Dutch Minister Agrees on Offshore Wind Power Benefit

Dutch Minister Agrees on Offshore Wind Power Benefit

Maxime Verhagen is Dutch Minister of Economic Affairs – and so responsible for energy. In the latest Wind Directions, he explains why his government has cut spending on offshore wind energy.

The Minister starts by re-affirming the Dutch government’s commitment to the European renewables targets for 2020. “To meet these targets the government will stimulate the most cost-effective renewable energy mix”, he says.

He also agrees “on the potential of offshore wind for the Dutch economy”, adding that “The Netherlands has numerous companies with an outstanding record in designing, constructing and maintaining offshore wind farms.”

However, he warns that in his opinion “offshore wind remains a very uncompetitive option.”

“We are facing one of the worst financial crises in history”, he says. “This means budget cutbacks in many areas deemed important by taxpayers. In the light of this situation the Dutch government has committed to the European renewables targets for 2020, but has chosen to reach those goals in the least costly way possible. Offshore wind remains a very expensive option in the near future. The Dutch government is willing to invest in innovation to bring down the costs of offshore wind energy, but prices must come down considerably before large scale investments can again be supported.”

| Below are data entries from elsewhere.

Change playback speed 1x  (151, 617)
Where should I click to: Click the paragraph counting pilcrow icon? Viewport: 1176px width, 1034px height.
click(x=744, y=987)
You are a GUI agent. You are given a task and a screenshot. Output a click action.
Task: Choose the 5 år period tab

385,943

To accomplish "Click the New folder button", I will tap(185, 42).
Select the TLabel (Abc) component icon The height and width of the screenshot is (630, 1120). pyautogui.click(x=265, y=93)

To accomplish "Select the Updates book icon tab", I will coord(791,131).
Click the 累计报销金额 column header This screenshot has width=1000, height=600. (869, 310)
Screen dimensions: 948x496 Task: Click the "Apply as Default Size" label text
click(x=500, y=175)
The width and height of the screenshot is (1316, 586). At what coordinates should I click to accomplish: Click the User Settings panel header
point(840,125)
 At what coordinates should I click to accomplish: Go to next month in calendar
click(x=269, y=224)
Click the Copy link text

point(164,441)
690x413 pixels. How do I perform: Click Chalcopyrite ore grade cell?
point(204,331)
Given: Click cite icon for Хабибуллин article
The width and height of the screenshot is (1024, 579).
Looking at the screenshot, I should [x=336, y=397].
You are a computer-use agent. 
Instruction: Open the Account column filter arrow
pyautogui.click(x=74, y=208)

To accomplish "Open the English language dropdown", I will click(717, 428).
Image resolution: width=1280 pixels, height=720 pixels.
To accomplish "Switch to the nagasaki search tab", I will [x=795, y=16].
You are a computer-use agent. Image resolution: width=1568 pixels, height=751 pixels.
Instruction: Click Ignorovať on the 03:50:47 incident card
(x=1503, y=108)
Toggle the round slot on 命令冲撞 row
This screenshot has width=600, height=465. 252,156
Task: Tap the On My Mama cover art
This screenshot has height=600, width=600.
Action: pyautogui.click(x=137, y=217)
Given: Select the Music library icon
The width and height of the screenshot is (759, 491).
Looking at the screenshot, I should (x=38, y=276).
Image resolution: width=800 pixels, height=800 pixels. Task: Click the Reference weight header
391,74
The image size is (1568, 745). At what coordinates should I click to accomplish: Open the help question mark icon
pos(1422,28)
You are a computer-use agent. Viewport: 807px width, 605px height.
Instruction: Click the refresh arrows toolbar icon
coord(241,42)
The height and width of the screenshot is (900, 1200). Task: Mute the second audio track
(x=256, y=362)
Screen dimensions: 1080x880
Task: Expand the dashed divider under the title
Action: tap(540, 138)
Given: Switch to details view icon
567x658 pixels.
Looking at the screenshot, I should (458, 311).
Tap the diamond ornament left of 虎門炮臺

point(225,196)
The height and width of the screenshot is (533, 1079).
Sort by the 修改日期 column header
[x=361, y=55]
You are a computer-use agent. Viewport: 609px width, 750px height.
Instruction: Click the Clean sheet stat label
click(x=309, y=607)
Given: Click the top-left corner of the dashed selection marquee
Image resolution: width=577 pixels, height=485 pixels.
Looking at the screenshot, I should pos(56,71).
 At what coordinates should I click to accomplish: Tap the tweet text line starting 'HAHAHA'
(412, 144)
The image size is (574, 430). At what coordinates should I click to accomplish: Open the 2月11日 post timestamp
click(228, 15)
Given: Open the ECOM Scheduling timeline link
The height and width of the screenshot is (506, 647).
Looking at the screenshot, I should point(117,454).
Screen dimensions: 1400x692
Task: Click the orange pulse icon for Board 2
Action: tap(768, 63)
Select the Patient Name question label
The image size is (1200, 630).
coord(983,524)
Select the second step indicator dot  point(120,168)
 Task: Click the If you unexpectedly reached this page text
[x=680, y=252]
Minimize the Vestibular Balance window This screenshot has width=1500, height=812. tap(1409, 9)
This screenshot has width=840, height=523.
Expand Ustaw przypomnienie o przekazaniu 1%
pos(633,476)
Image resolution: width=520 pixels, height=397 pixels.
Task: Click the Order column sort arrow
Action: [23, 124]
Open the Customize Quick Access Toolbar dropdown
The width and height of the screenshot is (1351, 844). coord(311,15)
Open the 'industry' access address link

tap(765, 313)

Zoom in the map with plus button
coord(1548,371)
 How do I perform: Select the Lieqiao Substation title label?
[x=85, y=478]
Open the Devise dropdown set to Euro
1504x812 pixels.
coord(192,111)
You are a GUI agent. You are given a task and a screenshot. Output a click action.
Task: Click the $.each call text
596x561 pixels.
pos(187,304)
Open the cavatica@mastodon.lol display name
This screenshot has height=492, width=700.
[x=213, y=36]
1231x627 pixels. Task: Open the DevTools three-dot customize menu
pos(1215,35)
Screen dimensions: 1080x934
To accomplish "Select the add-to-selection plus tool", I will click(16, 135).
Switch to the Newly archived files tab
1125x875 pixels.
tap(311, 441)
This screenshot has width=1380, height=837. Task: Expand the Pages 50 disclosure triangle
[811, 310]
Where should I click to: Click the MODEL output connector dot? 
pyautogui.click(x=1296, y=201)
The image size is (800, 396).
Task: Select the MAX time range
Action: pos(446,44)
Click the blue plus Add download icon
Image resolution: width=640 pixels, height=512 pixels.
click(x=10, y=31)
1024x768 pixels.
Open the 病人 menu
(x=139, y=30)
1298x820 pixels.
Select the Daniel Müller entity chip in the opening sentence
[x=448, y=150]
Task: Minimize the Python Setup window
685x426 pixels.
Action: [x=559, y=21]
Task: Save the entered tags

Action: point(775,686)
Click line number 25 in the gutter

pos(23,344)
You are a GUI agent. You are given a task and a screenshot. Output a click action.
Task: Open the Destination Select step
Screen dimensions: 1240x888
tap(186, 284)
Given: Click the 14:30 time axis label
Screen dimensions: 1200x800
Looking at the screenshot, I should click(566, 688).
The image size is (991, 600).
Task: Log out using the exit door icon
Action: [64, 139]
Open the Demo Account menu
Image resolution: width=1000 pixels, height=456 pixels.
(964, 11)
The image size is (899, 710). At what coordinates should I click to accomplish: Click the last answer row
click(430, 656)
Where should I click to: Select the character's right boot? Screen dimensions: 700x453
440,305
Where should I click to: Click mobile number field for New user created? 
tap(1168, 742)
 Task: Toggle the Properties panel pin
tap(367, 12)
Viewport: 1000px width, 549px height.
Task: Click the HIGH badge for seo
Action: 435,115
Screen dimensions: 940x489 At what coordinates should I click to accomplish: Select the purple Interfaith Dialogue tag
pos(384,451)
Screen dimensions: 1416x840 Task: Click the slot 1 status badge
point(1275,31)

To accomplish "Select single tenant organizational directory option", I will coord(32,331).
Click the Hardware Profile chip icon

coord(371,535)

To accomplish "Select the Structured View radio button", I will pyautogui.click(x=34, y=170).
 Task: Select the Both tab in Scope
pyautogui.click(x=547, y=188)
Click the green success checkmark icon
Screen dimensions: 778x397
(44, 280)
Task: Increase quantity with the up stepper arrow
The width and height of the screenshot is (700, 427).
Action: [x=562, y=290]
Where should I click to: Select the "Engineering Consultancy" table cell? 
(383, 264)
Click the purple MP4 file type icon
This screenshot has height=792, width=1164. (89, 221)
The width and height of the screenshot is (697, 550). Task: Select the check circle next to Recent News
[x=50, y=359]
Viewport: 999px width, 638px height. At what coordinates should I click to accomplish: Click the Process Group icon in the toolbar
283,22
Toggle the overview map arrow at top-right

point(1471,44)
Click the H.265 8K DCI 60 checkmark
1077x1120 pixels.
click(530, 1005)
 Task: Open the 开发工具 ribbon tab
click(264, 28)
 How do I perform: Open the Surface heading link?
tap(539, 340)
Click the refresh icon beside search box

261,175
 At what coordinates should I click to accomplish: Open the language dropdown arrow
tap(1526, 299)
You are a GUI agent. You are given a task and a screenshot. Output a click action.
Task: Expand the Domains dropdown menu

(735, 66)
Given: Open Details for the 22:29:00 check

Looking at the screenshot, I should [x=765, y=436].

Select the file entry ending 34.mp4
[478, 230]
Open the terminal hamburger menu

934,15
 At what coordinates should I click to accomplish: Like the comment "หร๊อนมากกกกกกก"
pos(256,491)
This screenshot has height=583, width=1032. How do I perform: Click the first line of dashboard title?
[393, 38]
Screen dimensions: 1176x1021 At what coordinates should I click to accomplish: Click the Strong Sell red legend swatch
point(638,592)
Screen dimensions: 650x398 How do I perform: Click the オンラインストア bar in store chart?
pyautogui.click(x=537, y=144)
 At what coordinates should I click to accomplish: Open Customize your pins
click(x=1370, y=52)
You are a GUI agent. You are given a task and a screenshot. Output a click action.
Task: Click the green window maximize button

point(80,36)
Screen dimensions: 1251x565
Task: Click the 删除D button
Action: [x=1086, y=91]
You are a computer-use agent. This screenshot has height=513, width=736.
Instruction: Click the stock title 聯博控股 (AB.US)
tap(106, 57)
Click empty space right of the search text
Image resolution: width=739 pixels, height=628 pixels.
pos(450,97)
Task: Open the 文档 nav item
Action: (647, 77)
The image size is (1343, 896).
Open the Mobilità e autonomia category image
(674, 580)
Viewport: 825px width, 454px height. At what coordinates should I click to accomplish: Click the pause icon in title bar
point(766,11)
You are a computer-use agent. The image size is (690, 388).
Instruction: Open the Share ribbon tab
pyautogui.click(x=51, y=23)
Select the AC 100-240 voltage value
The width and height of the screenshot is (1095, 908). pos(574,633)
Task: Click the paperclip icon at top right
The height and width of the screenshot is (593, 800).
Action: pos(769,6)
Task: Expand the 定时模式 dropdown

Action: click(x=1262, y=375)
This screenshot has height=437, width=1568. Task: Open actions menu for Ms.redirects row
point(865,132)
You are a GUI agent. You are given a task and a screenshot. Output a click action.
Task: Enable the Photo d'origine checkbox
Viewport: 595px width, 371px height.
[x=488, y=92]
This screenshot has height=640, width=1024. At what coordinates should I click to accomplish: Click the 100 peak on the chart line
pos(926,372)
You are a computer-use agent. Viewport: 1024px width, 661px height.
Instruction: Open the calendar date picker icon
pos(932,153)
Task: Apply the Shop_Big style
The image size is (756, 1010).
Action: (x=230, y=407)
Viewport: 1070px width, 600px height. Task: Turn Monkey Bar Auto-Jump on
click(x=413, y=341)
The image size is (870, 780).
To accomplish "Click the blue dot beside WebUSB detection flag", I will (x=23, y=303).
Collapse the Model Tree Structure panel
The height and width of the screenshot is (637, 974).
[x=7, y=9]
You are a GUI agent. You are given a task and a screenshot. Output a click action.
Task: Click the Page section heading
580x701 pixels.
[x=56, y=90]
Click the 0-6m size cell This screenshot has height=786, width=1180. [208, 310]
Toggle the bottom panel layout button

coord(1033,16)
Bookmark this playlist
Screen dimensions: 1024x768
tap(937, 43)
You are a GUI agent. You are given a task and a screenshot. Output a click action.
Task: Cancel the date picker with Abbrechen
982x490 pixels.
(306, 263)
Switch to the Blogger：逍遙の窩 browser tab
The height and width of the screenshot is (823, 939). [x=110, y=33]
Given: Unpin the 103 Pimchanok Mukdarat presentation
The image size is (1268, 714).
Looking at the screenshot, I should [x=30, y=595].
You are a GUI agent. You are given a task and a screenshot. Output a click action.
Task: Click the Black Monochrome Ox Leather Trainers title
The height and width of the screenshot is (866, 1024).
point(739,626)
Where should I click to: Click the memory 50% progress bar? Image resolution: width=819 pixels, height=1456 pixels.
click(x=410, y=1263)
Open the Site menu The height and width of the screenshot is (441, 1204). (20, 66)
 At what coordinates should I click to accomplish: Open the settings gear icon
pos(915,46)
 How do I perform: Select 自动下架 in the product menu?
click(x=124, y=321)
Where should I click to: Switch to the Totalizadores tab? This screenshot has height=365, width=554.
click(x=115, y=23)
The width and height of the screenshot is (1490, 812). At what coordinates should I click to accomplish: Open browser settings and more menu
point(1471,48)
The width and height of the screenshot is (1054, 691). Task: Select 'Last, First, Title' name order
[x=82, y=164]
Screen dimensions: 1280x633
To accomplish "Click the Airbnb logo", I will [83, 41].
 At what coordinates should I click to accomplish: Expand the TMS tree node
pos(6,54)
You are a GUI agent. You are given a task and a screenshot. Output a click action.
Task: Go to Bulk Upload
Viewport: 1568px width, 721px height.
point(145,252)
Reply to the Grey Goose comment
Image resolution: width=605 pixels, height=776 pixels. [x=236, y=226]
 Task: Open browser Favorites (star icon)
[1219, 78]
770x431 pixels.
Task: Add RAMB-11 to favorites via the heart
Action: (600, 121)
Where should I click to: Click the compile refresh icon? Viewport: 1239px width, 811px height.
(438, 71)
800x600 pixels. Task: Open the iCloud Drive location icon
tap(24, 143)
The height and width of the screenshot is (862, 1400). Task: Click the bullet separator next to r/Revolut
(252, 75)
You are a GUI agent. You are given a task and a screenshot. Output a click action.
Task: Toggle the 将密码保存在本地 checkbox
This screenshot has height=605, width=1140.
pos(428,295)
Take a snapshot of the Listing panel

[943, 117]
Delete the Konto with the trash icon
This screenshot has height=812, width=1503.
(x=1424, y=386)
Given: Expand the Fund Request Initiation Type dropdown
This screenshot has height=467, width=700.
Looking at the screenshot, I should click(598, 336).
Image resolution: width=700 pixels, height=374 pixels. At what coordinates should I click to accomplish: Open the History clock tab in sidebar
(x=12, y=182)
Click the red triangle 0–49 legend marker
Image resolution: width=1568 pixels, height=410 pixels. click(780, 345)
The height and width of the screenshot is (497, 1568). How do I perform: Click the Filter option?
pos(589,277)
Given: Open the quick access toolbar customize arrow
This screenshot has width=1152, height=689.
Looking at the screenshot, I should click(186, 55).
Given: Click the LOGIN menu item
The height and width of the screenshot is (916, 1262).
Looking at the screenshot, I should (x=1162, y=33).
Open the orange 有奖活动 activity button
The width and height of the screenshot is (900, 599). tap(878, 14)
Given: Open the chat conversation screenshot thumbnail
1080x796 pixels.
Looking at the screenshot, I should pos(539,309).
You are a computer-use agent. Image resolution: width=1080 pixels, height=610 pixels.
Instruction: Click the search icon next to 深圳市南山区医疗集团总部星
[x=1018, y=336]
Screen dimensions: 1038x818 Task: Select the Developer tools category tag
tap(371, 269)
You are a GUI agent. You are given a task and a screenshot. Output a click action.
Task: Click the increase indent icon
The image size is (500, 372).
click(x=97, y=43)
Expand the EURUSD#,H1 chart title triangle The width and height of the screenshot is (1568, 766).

With the current policy of the Dutch government, the 14% EU target will probably not be met and they may well have to buy renewable energy abroad. The price for this will probably be in the range of the current costs of offshore wind, but without the national benefit of jobs and taxes.

When this point is put to him, the Minister says that energy policy will be re-evaluated in 2014, and implies that offshore wind could become part of the solution once again.

 “If necessary, we will then intensify our efforts to reach the targets. We are now doing what we can with the funds we have available, and depending on the cost of renewable energy, we can decide in 2014 if additional efforts are required. If we still have a long way to go, then more costly alternatives may be an option.”